Developmental goals should include a prioritized list of new and updated sales skills. Please work with your reps to identify areas for improvement and have them create a training plan that can include utilizing industry association resources like archived webinars, taking online courses, reading sales books, and learning about the various markets they support. Ensure that their plan includes a way for you to validate that they have achieved their developmental goal and are integrating the knowledge or skill gained into their daily work processes. Validation can include things like making a presentation to you, creating presentations to give to prospects, presenting an overview of a vertical market to your customer-facing team, and assessing their skill improvement during an in-person, virtual, or phone appointment with a customer. Reps should work on one needed improvement at a time and move on to the next developmental goal once completed. There should always be an active learning goal with a target completion date.

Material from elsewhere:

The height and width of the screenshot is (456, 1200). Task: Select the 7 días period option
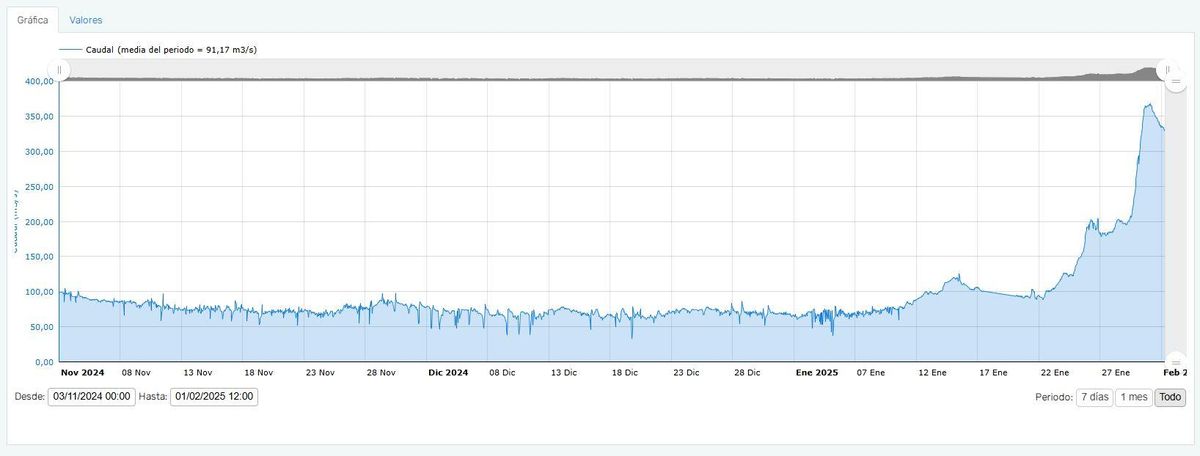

The rep creates the plan, and the sales manager or owner oversees their process and coaches them through the execution of their plan. The goals should be specific, measurable, achievable, realistic, and have a timeline. If the rep’s plan includes a resource the owner has to pay for, it may be worth the investment, but the rep must be accountable for using the resource and completing their plan. The owner should only pay if the rep uses the valuable resource. The rep still has the learning goal but will have to either pay for the resource themselves or find something free to help them accomplish it.
Selling is changing fast. Gartner is projecting that 80% of all interactions between buyers and sellers will be digital by 2025. Many millennials already wish they could buy everything digitally. Is this because they don’t really want to talk to salespeople? No! It’s because they don’t want to talk to sales reps who are unprepared, peddle products, can’t help them move their business forward, and don’t know how to cost-justify what they are recommending. Today’s buyers want more, and if reps can’t give it to them, they prefer to buy it online.
Whatever the current state of your sales rep or team, now is the time to put a system into place that sets goals, holds reps accountable for both sales performance and continuous learning, and creates an environment that other talented people would want to join. If not, you might be coasting into retirement when you should be building your company’s value, so you hit retirement full speed with the money to enjoy it!